▶ PROBLEM DETAILS: Starting at the line with "Libros (709, 69)" and going on through the line with "Gérard LEDOUBLET (155, 410)", reproduce each line in the records below exactly and nothing more.

____

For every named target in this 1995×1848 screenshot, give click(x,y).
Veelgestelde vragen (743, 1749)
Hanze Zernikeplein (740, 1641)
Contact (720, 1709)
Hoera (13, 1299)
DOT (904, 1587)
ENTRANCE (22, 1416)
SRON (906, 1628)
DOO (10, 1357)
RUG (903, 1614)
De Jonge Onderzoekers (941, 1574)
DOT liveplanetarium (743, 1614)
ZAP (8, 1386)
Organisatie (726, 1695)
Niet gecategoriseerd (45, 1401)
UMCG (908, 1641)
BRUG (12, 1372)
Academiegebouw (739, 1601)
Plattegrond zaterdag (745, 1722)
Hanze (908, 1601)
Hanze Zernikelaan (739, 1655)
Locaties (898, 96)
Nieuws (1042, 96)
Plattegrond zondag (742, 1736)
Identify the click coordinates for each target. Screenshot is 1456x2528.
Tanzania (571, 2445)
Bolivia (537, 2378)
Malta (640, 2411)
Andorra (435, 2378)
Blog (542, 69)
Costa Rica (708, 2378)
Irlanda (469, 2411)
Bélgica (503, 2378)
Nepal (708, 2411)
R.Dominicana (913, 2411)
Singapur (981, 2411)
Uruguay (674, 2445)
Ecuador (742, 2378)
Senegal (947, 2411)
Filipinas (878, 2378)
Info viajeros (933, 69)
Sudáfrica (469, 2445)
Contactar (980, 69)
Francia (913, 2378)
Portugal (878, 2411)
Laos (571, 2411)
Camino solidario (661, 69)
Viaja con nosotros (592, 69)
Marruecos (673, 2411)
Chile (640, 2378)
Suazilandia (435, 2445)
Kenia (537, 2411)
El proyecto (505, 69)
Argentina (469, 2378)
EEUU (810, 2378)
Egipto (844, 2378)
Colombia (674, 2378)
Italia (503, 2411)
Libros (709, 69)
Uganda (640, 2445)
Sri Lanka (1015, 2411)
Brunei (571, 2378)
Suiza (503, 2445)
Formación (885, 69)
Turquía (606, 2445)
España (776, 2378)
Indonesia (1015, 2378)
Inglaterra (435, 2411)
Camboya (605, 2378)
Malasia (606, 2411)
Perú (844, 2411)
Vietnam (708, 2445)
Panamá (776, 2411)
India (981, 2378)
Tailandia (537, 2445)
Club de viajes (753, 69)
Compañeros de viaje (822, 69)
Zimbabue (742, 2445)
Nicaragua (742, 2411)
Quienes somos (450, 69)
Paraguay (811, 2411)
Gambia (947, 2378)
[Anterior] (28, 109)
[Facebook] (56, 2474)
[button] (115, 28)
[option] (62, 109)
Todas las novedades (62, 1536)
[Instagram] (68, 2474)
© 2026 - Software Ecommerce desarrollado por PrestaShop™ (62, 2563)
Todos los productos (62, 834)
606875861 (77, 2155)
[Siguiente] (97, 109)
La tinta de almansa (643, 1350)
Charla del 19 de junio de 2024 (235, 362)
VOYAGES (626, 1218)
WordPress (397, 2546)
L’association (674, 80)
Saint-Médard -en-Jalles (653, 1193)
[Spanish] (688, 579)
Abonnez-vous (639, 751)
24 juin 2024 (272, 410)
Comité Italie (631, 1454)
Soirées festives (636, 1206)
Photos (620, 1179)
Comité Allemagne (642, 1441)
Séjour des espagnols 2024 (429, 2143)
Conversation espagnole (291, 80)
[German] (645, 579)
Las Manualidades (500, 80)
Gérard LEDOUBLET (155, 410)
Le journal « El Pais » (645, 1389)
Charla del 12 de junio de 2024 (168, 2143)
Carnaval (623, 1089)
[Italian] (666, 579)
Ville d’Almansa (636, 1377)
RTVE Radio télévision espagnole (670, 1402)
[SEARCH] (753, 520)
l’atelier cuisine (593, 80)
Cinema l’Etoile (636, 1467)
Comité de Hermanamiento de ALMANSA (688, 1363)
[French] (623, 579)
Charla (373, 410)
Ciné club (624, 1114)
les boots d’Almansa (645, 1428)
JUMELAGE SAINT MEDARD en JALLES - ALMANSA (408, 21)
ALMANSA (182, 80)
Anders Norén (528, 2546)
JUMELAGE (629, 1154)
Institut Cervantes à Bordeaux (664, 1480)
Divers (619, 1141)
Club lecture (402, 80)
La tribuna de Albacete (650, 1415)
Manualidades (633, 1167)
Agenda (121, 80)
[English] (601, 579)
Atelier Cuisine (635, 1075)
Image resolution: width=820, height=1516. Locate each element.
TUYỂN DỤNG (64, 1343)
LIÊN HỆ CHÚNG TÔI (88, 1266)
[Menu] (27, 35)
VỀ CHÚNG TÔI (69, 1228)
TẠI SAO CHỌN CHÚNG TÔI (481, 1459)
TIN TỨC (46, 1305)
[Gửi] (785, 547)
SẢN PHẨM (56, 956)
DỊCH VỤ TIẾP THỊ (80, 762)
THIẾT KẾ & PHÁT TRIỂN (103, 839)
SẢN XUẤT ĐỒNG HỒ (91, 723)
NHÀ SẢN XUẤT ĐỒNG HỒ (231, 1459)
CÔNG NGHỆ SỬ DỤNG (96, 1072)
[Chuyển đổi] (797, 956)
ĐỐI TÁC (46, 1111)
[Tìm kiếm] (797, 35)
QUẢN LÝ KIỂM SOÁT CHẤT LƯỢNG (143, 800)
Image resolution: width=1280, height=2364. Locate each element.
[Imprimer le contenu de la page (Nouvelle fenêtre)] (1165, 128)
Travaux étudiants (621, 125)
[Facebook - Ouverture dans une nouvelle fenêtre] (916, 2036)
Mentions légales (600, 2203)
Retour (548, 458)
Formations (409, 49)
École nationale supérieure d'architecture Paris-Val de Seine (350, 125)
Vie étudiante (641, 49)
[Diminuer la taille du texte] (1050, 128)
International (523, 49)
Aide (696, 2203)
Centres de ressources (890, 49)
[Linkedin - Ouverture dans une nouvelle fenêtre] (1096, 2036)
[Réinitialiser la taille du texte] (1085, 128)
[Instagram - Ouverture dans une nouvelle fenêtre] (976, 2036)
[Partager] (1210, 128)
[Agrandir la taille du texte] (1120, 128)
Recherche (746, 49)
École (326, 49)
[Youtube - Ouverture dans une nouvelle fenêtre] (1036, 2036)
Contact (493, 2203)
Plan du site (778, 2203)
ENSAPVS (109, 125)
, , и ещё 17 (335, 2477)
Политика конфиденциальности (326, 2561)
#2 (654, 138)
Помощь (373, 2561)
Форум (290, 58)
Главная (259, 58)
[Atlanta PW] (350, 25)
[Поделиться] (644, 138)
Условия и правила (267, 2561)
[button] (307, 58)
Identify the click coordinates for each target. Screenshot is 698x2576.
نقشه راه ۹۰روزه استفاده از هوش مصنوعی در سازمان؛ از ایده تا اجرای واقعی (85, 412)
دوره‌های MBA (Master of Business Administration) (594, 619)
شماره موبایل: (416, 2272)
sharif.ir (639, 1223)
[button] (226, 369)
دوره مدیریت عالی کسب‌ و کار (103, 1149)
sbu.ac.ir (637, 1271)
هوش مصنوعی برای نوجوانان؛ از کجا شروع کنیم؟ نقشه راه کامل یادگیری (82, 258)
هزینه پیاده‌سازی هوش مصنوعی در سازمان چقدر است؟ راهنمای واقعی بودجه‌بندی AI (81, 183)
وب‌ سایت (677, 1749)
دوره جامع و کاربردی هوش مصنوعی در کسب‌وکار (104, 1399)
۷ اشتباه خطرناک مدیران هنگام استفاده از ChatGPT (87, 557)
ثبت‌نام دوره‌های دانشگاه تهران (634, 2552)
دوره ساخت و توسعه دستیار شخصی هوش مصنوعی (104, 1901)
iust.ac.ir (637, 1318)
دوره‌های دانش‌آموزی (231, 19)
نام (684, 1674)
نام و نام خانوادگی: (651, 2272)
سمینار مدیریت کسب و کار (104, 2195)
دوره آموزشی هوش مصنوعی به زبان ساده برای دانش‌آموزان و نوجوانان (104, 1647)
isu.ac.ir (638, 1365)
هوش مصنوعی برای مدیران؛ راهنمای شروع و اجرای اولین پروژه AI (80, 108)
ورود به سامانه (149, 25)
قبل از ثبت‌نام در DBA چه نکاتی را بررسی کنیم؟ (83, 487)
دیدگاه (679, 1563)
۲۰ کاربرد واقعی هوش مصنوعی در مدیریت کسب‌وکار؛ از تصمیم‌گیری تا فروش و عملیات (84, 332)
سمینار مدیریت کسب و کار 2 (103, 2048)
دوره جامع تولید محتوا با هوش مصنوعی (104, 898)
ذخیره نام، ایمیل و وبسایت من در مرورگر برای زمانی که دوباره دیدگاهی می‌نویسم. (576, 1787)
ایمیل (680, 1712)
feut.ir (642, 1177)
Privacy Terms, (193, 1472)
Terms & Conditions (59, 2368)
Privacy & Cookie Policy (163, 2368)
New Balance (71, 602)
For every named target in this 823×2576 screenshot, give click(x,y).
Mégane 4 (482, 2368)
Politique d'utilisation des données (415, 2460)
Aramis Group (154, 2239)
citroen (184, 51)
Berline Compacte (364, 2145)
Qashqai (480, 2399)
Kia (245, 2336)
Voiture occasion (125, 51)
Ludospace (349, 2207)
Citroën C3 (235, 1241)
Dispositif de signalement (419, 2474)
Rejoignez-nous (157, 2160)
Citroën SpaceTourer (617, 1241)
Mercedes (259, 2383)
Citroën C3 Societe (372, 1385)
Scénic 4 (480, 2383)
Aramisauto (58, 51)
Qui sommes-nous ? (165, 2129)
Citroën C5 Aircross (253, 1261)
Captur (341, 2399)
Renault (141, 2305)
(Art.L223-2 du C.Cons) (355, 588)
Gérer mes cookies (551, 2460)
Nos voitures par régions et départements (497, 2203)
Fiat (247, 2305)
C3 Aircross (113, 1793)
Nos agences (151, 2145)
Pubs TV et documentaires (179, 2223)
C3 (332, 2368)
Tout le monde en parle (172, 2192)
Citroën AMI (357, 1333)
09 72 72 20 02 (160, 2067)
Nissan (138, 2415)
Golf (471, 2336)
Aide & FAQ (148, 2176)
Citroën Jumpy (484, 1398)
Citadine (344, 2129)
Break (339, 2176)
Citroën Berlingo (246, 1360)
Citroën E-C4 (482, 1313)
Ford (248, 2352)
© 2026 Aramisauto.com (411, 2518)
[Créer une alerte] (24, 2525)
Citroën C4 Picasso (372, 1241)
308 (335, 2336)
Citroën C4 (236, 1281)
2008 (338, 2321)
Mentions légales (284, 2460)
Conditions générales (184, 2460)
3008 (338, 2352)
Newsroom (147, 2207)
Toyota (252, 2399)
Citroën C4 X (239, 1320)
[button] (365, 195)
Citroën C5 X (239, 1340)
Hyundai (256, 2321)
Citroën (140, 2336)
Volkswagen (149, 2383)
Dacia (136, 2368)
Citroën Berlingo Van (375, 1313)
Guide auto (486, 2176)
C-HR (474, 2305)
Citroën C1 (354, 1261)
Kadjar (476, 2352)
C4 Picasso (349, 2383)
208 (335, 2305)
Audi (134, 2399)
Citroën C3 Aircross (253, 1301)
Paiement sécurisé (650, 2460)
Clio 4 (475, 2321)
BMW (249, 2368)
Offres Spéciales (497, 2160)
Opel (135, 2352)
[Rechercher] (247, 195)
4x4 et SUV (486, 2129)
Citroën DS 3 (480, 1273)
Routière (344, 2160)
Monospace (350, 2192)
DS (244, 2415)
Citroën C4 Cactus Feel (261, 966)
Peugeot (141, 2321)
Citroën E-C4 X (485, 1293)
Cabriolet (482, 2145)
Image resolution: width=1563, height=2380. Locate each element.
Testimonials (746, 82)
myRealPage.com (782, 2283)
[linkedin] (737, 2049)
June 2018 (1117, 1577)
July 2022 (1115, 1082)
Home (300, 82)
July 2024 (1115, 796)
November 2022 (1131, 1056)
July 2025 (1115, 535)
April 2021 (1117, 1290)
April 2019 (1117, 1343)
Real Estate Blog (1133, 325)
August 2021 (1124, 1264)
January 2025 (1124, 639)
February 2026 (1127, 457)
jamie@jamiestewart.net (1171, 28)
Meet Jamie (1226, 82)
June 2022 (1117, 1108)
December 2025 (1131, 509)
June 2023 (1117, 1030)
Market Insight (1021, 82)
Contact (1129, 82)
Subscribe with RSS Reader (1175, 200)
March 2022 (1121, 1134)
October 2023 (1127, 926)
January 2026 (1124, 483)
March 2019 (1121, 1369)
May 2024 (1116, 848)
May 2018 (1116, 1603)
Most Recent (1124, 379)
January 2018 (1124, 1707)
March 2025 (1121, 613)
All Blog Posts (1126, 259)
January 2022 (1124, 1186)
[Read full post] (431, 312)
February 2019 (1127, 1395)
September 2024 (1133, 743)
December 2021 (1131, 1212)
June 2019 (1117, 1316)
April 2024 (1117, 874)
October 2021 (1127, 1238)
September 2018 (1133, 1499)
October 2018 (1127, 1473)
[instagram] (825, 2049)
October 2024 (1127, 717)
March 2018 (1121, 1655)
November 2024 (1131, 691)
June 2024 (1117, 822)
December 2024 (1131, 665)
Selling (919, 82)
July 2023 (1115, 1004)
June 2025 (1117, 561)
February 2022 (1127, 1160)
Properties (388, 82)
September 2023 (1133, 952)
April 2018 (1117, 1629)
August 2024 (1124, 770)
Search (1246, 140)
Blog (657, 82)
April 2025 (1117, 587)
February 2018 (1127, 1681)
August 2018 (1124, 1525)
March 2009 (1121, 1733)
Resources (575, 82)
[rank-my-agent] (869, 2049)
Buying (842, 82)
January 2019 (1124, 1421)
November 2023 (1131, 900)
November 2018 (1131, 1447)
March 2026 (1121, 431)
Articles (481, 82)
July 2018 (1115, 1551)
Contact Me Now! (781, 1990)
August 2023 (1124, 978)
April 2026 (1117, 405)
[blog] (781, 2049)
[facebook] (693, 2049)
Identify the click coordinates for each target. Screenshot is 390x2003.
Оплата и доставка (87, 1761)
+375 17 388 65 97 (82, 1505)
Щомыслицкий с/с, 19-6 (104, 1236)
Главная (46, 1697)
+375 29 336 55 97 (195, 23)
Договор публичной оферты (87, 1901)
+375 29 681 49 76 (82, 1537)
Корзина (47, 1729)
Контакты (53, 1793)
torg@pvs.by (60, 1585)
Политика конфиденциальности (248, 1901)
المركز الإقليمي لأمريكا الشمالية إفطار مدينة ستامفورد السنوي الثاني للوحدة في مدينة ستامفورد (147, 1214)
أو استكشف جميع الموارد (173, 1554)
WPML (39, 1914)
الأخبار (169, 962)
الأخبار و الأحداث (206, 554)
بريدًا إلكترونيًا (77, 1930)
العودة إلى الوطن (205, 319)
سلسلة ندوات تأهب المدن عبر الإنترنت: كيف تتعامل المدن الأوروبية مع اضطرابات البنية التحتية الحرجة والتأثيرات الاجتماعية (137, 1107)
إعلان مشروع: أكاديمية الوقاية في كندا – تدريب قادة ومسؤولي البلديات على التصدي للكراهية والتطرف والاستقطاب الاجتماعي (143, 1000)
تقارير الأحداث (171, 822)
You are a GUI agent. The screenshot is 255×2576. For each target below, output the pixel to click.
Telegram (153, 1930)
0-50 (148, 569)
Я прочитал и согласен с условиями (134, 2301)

____

▶ ANSWER SECTION:
Libros (709, 69)
Uganda (640, 2445)
Sri Lanka (1015, 2411)
Brunei (571, 2378)
Suiza (503, 2445)
Formación (885, 69)
Turquía (606, 2445)
España (776, 2378)
Indonesia (1015, 2378)
Inglaterra (435, 2411)
Camboya (605, 2378)
Malasia (606, 2411)
Perú (844, 2411)
Vietnam (708, 2445)
Panamá (776, 2411)
India (981, 2378)
Tailandia (537, 2445)
Club de viajes (753, 69)
Compañeros de viaje (822, 69)
Zimbabue (742, 2445)
Nicaragua (742, 2411)
Quienes somos (450, 69)
Paraguay (811, 2411)
Gambia (947, 2378)
[Anterior] (28, 109)
[Facebook] (56, 2474)
[button] (115, 28)
[option] (62, 109)
Todas las novedades (62, 1536)
[Instagram] (68, 2474)
© 2026 - Software Ecommerce desarrollado por PrestaShop™ (62, 2563)
Todos los productos (62, 834)
606875861 (77, 2155)
[Siguiente] (97, 109)
La tinta de almansa (643, 1350)
Charla del 19 de junio de 2024 (235, 362)
VOYAGES (626, 1218)
WordPress (397, 2546)
L’association (674, 80)
Saint-Médard -en-Jalles (653, 1193)
[Spanish] (688, 579)
Abonnez-vous (639, 751)
24 juin 2024 (272, 410)
Comité Italie (631, 1454)
Soirées festives (636, 1206)
Photos (620, 1179)
Comité Allemagne (642, 1441)
Séjour des espagnols 2024 (429, 2143)
Conversation espagnole (291, 80)
[German] (645, 579)
Las Manualidades (500, 80)
Gérard LEDOUBLET (155, 410)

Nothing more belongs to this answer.